> _WHAT TO WORK ON_: Reproduce the records below exactly as they are written.

■ ■ ■ ■

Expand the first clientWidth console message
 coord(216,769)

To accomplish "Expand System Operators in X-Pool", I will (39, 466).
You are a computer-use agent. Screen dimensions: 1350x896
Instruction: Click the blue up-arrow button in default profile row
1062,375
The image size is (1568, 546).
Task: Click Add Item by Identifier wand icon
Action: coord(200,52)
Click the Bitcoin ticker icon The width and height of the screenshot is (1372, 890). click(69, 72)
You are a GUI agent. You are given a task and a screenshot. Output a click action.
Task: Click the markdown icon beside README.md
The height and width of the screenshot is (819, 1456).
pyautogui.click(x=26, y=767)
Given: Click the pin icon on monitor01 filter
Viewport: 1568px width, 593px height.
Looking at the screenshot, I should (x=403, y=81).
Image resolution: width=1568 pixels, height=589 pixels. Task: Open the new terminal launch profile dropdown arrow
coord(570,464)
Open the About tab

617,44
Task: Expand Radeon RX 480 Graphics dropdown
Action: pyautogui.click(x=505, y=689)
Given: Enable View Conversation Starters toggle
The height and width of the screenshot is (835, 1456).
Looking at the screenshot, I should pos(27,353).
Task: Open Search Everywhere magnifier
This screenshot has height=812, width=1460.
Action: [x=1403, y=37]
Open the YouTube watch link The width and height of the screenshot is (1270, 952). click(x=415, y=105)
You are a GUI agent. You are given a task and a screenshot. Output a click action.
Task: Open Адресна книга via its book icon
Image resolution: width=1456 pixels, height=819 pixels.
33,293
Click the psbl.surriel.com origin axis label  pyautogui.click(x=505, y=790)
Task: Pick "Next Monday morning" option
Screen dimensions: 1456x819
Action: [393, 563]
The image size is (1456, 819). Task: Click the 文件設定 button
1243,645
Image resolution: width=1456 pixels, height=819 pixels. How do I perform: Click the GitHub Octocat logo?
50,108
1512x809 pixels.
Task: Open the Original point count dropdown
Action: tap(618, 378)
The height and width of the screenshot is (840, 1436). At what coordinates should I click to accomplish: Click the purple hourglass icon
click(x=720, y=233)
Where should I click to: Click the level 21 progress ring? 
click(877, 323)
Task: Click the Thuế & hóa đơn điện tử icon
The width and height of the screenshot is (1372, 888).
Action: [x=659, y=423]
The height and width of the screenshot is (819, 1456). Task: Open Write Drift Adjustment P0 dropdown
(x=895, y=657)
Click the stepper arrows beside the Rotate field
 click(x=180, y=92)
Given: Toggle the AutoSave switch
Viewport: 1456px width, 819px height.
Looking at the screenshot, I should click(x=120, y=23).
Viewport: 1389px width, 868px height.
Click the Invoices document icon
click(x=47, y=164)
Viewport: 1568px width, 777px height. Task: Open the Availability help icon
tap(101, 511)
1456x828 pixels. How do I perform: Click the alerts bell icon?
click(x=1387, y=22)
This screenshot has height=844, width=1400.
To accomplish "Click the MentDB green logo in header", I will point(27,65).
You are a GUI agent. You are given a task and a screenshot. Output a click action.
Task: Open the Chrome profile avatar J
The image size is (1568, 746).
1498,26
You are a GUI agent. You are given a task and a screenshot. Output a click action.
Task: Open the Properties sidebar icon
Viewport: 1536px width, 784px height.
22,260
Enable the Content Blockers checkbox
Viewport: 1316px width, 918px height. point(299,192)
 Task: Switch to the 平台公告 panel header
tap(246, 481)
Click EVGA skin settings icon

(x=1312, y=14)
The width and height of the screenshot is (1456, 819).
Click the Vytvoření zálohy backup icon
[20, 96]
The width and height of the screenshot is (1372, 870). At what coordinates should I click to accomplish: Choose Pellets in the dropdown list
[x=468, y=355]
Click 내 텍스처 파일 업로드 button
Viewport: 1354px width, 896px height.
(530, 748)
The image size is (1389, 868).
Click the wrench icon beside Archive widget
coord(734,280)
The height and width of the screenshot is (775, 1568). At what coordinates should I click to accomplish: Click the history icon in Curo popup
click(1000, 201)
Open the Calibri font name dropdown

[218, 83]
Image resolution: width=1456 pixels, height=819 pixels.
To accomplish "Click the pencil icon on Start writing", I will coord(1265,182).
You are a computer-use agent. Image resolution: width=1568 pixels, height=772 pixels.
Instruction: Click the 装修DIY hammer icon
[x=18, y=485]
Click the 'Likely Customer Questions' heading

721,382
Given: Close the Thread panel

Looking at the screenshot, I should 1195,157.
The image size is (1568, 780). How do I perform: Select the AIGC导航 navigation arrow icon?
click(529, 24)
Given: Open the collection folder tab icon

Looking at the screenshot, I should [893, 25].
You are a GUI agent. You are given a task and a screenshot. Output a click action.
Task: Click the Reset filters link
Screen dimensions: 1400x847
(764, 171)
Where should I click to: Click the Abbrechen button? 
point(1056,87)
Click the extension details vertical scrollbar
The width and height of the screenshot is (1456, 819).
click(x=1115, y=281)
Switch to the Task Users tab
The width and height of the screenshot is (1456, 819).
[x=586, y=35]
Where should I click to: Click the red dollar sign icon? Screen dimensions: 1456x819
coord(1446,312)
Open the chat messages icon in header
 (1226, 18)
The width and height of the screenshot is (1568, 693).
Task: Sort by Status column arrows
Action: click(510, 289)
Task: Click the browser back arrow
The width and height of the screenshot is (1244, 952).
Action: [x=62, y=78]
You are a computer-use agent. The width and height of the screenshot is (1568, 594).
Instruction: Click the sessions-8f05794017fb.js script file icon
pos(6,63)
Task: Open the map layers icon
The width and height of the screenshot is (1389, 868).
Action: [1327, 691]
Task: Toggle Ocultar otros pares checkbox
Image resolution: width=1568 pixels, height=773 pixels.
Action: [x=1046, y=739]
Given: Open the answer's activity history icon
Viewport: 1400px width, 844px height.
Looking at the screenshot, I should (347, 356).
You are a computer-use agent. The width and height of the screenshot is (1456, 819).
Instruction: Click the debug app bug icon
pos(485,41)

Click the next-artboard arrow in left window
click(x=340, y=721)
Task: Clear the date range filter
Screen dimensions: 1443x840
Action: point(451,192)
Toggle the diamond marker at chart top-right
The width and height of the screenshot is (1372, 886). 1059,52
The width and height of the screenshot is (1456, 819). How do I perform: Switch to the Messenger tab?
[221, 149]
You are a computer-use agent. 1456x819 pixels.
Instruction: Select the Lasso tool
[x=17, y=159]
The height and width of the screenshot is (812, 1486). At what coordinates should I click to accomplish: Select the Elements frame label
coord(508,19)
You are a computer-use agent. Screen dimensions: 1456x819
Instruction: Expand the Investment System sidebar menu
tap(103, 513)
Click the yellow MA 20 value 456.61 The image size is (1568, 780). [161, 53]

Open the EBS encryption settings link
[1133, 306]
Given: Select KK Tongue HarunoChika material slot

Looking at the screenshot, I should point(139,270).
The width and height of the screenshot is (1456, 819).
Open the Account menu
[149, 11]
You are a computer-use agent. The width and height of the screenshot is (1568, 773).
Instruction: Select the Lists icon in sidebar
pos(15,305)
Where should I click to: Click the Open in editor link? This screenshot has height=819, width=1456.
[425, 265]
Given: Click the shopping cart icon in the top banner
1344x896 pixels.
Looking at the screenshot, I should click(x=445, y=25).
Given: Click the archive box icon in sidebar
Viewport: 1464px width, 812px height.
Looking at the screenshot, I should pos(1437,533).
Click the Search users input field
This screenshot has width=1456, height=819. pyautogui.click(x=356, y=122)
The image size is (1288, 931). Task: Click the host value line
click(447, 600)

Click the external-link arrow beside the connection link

■ ■ ■ ■

> _RESULT OF THE TASK_:
Expand the first clientWidth console message
 coord(216,769)

To accomplish "Expand System Operators in X-Pool", I will (39, 466).
You are a computer-use agent. Screen dimensions: 1350x896
Instruction: Click the blue up-arrow button in default profile row
1062,375
The image size is (1568, 546).
Task: Click Add Item by Identifier wand icon
Action: coord(200,52)
Click the Bitcoin ticker icon The width and height of the screenshot is (1372, 890). click(69, 72)
You are a GUI agent. You are given a task and a screenshot. Output a click action.
Task: Click the markdown icon beside README.md
The height and width of the screenshot is (819, 1456).
pyautogui.click(x=26, y=767)
Given: Click the pin icon on monitor01 filter
Viewport: 1568px width, 593px height.
Looking at the screenshot, I should (x=403, y=81).
Image resolution: width=1568 pixels, height=589 pixels. Task: Open the new terminal launch profile dropdown arrow
coord(570,464)
Open the About tab

617,44
Task: Expand Radeon RX 480 Graphics dropdown
Action: pyautogui.click(x=505, y=689)
Given: Enable View Conversation Starters toggle
The height and width of the screenshot is (835, 1456).
Looking at the screenshot, I should pos(27,353).
Task: Open Search Everywhere magnifier
This screenshot has height=812, width=1460.
Action: [x=1403, y=37]
Open the YouTube watch link The width and height of the screenshot is (1270, 952). click(x=415, y=105)
You are a GUI agent. You are given a task and a screenshot. Output a click action.
Task: Open Адресна книга via its book icon
Image resolution: width=1456 pixels, height=819 pixels.
33,293
Click the psbl.surriel.com origin axis label  pyautogui.click(x=505, y=790)
Task: Pick "Next Monday morning" option
Screen dimensions: 1456x819
Action: [393, 563]
The image size is (1456, 819). Task: Click the 文件設定 button
1243,645
Image resolution: width=1456 pixels, height=819 pixels. How do I perform: Click the GitHub Octocat logo?
50,108
1512x809 pixels.
Task: Open the Original point count dropdown
Action: tap(618, 378)
The height and width of the screenshot is (840, 1436). At what coordinates should I click to accomplish: Click the purple hourglass icon
click(x=720, y=233)
Where should I click to: Click the level 21 progress ring? 
click(877, 323)
Task: Click the Thuế & hóa đơn điện tử icon
The width and height of the screenshot is (1372, 888).
Action: [x=659, y=423]
The height and width of the screenshot is (819, 1456). Task: Open Write Drift Adjustment P0 dropdown
(x=895, y=657)
Click the stepper arrows beside the Rotate field
 click(x=180, y=92)
Given: Toggle the AutoSave switch
Viewport: 1456px width, 819px height.
Looking at the screenshot, I should click(x=120, y=23).
Viewport: 1389px width, 868px height.
Click the Invoices document icon
click(x=47, y=164)
Viewport: 1568px width, 777px height. Task: Open the Availability help icon
tap(101, 511)
1456x828 pixels. How do I perform: Click the alerts bell icon?
click(x=1387, y=22)
This screenshot has height=844, width=1400.
To accomplish "Click the MentDB green logo in header", I will point(27,65).
You are a GUI agent. You are given a task and a screenshot. Output a click action.
Task: Open the Chrome profile avatar J
The image size is (1568, 746).
1498,26
You are a GUI agent. You are given a task and a screenshot. Output a click action.
Task: Open the Properties sidebar icon
Viewport: 1536px width, 784px height.
22,260
Enable the Content Blockers checkbox
Viewport: 1316px width, 918px height. point(299,192)
 Task: Switch to the 平台公告 panel header
tap(246, 481)
Click EVGA skin settings icon

(x=1312, y=14)
The width and height of the screenshot is (1456, 819).
Click the Vytvoření zálohy backup icon
[20, 96]
The width and height of the screenshot is (1372, 870). At what coordinates should I click to accomplish: Choose Pellets in the dropdown list
[x=468, y=355]
Click 내 텍스처 파일 업로드 button
Viewport: 1354px width, 896px height.
(530, 748)
The image size is (1389, 868).
Click the wrench icon beside Archive widget
coord(734,280)
The height and width of the screenshot is (775, 1568). At what coordinates should I click to accomplish: Click the history icon in Curo popup
click(1000, 201)
Open the Calibri font name dropdown

[218, 83]
Image resolution: width=1456 pixels, height=819 pixels.
To accomplish "Click the pencil icon on Start writing", I will coord(1265,182).
You are a computer-use agent. Image resolution: width=1568 pixels, height=772 pixels.
Instruction: Click the 装修DIY hammer icon
[x=18, y=485]
Click the 'Likely Customer Questions' heading

721,382
Given: Close the Thread panel

Looking at the screenshot, I should 1195,157.
The image size is (1568, 780). How do I perform: Select the AIGC导航 navigation arrow icon?
click(529, 24)
Given: Open the collection folder tab icon

Looking at the screenshot, I should [893, 25].
You are a GUI agent. You are given a task and a screenshot. Output a click action.
Task: Click the Reset filters link
Screen dimensions: 1400x847
(764, 171)
Where should I click to: Click the Abbrechen button? 
point(1056,87)
Click the extension details vertical scrollbar
The width and height of the screenshot is (1456, 819).
click(x=1115, y=281)
Switch to the Task Users tab
The width and height of the screenshot is (1456, 819).
[x=586, y=35]
Where should I click to: Click the red dollar sign icon? Screen dimensions: 1456x819
coord(1446,312)
Open the chat messages icon in header
 (1226, 18)
The width and height of the screenshot is (1568, 693).
Task: Sort by Status column arrows
Action: click(510, 289)
Task: Click the browser back arrow
The width and height of the screenshot is (1244, 952).
Action: [x=62, y=78]
You are a computer-use agent. The width and height of the screenshot is (1568, 594).
Instruction: Click the sessions-8f05794017fb.js script file icon
pos(6,63)
Task: Open the map layers icon
The width and height of the screenshot is (1389, 868).
Action: [1327, 691]
Task: Toggle Ocultar otros pares checkbox
Image resolution: width=1568 pixels, height=773 pixels.
Action: [x=1046, y=739]
Given: Open the answer's activity history icon
Viewport: 1400px width, 844px height.
Looking at the screenshot, I should (347, 356).
You are a computer-use agent. The width and height of the screenshot is (1456, 819).
Instruction: Click the debug app bug icon
pos(485,41)

Click the next-artboard arrow in left window
click(x=340, y=721)
Task: Clear the date range filter
Screen dimensions: 1443x840
Action: point(451,192)
Toggle the diamond marker at chart top-right
The width and height of the screenshot is (1372, 886). 1059,52
The width and height of the screenshot is (1456, 819). How do I perform: Switch to the Messenger tab?
[221, 149]
You are a computer-use agent. 1456x819 pixels.
Instruction: Select the Lasso tool
[x=17, y=159]
The height and width of the screenshot is (812, 1486). At what coordinates should I click to accomplish: Select the Elements frame label
coord(508,19)
You are a computer-use agent. Screen dimensions: 1456x819
Instruction: Expand the Investment System sidebar menu
tap(103, 513)
Click the yellow MA 20 value 456.61 The image size is (1568, 780). [161, 53]

Open the EBS encryption settings link
[1133, 306]
Given: Select KK Tongue HarunoChika material slot

Looking at the screenshot, I should point(139,270).
The width and height of the screenshot is (1456, 819).
Open the Account menu
[149, 11]
You are a computer-use agent. The width and height of the screenshot is (1568, 773).
Instruction: Select the Lists icon in sidebar
pos(15,305)
Where should I click to: Click the Open in editor link? This screenshot has height=819, width=1456.
[425, 265]
Given: Click the shopping cart icon in the top banner
1344x896 pixels.
Looking at the screenshot, I should click(x=445, y=25).
Given: Click the archive box icon in sidebar
Viewport: 1464px width, 812px height.
Looking at the screenshot, I should pos(1437,533).
Click the Search users input field
This screenshot has width=1456, height=819. pyautogui.click(x=356, y=122)
The image size is (1288, 931). Task: Click the host value line
click(447, 600)

Click the external-link arrow beside the connection link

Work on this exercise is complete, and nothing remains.